## [WORK TO BE COMPLETED]
Print the entries exactly as given.

[Records from a dataset]

---

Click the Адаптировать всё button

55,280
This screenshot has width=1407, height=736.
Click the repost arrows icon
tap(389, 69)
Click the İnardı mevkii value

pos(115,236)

---

## [SOLUTION]
Click the Адаптировать всё button

55,280
This screenshot has width=1407, height=736.
Click the repost arrows icon
tap(389, 69)
Click the İnardı mevkii value

pos(115,236)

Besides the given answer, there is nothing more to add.